Parallel operations performed over all the lines of a given table are very useful, however more often than not, multiple tables are involved. Envision provides several mechanisms in order to perform operations that involve multiple tables, the most simple ones being dimensions and broadcasting, which offer the possibility to rely on natural joins.
Table of contents
Advanced remark: the whole point of natural joins in Envision is to omit entirely the JOIN expression as found in SQL. Indeed, when writing numerical recipes, there are usually only a few joins involved, but those joins end-up being repeated ad nauseam at every single step of the calculation. Envision provides mechanisms to specify the relationships between tables and then lets all the calculations flow accordingly.
A dimension is a special vector that characterizes a table. A table can have several dimensions. Every primary dimension is the primary dimension of exactly one table, but some tables do not have one primary dimension. The scalar table has zero primary dimension. The cross tables, discussed later, have two primary dimensions or more.

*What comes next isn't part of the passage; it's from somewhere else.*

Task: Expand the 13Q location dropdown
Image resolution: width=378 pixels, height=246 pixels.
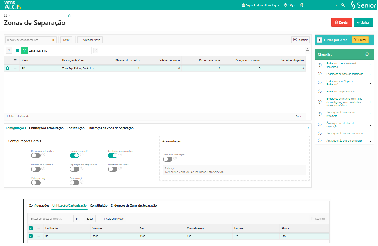Action: coord(290,5)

The following script creates a
Products table that has
pid as its primary dimension:
table Orders = with [| as Pid, as Date, as Quantity |] [| "apple", date(2020, 4, 15), 3 |] [| "apple", date(2020, 4, 16), 7 |] [| "orange", date(2020, 4, 16), 2 |] table Products[pid] = by Orders.Pid show table "Products" with pid
In the script above, the table
Products is constructed as a grouping table. The dimension
pid is the primary dimension of the table
Products but also, by construction, a (non-primary) dimension of the table
Orders. We will be revisiting in greater detail this table construction mechanism in the following.

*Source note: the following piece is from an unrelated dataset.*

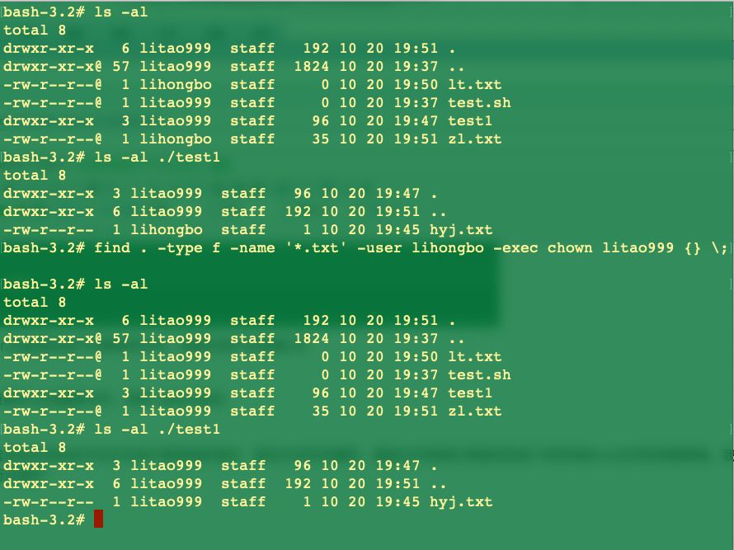
Task: Click 'chown litao999' in the find command
Action: tap(610, 247)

Leveraging the short-name of the dimension
pid that omits the table name, the displayed table is:
However, the long name of the dimension
Products.pid could have been used instead. The logic remains identical, but the last line of the script could have been replaced by:
show table "Products" with Products.pid
For leveraging the dimensions that are found in the tables, Envision defines broadcasting behaviors, which logically consists of copying the values of one table to another. During a broadcast, one line from the source table can be copied to zero or more lines to the destination tables. We say that the values of a given table can be broadcast to another table. Let’s illustrate these broadcasts with:
table Orders = with [| as Pid, as Date, as Quantity |] [| "apple", date(2020, 4, 15), 3 |] [| "apple", date(2020, 4, 16), 7 |] [| "orange", date(2020, 4, 16), 2 |] table Products[pid] = by Orders.Pid Products.Producer = "Contoso" // broadcast Scalar -> Products Orders.Producer = Products.Producer // broadcast Products -> Orders show table "Orders" with Orders.Producer
First, the scalar literal
"Contoso" is broadcast to the
Products table. This broadcast is legal because the scalar table can - by construction - be broadcast to any other table with any ambiguity. Indeed, the scalar table has a single line, thus no matter how many lines are found in the receiving table, it’s the same value that gets copied.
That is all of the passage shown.